Requirements: In the records below, count the lines that contain the string "comment". Reply with the number alone.

Extracted material:
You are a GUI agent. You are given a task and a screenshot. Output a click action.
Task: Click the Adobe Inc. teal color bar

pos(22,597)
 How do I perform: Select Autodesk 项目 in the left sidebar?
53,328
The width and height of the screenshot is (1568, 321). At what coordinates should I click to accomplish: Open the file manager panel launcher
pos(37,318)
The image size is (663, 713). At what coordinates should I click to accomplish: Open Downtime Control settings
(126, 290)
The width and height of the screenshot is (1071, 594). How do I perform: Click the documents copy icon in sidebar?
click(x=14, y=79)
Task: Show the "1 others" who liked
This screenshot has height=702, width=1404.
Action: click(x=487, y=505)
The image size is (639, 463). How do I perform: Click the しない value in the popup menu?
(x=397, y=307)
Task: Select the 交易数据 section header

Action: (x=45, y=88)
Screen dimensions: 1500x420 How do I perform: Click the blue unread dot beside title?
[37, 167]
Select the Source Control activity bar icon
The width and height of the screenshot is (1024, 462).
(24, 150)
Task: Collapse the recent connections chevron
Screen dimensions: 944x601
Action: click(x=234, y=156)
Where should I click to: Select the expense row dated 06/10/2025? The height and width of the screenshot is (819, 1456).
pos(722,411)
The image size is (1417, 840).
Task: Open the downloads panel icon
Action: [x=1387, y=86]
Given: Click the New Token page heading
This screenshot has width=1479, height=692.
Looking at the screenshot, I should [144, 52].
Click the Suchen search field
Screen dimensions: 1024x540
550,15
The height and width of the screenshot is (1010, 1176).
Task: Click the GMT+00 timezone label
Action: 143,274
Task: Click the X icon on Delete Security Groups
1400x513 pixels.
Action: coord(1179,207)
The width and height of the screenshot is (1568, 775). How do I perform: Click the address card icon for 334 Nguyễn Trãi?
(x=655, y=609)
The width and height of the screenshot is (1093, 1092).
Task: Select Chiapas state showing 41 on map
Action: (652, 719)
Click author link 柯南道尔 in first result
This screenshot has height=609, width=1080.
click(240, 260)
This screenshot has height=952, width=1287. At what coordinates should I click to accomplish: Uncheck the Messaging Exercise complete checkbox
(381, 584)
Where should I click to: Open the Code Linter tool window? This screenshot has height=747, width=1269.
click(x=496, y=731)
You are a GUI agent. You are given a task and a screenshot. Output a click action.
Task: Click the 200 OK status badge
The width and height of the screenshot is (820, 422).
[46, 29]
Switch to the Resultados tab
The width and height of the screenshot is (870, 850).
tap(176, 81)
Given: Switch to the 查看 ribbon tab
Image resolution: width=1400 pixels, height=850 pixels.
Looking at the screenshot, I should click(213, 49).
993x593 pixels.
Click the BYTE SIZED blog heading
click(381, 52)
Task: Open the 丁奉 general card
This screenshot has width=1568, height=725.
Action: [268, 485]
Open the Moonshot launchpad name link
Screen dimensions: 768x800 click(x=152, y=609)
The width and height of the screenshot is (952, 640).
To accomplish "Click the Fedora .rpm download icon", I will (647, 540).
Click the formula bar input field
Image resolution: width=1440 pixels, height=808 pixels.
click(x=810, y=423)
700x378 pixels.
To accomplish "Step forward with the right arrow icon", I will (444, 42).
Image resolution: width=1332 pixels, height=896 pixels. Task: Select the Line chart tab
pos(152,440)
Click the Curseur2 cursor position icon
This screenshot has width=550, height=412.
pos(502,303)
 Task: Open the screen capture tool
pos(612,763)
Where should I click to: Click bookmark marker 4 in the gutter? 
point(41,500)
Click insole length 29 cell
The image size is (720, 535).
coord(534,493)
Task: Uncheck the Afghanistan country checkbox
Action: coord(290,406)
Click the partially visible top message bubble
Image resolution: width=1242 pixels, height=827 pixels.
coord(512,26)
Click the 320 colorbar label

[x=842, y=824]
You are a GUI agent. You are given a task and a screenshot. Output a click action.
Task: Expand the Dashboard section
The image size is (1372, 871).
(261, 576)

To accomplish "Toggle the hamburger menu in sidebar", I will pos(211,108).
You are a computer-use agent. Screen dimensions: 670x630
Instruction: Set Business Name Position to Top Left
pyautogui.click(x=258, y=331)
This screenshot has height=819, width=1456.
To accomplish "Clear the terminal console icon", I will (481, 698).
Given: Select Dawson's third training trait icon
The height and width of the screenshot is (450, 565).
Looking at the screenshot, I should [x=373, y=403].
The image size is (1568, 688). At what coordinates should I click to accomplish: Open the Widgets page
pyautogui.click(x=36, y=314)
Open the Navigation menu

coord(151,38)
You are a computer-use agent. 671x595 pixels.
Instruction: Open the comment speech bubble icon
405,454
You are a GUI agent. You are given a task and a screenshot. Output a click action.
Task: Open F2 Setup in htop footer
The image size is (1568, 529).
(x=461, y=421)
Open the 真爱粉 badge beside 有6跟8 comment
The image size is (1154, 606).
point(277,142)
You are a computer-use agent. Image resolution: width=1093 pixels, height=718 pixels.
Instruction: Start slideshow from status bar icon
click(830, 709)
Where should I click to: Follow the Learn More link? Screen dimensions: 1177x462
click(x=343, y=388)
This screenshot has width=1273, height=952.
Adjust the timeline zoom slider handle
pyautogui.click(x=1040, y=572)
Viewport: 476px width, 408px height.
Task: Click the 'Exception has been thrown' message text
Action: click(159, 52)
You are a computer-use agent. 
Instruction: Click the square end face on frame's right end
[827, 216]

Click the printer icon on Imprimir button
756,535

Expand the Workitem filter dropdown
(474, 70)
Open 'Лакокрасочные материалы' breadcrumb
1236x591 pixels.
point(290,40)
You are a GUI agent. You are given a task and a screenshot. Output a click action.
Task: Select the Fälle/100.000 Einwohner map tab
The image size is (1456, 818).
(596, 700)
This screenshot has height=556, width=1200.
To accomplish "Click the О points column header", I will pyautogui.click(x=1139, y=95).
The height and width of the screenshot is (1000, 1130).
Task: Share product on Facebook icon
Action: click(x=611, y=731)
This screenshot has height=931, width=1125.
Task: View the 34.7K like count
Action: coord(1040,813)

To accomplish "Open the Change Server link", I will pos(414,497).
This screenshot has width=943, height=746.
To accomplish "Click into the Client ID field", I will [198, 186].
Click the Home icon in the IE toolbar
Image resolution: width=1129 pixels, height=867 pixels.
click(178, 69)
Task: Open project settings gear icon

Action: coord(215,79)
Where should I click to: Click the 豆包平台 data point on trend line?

Complete output: 2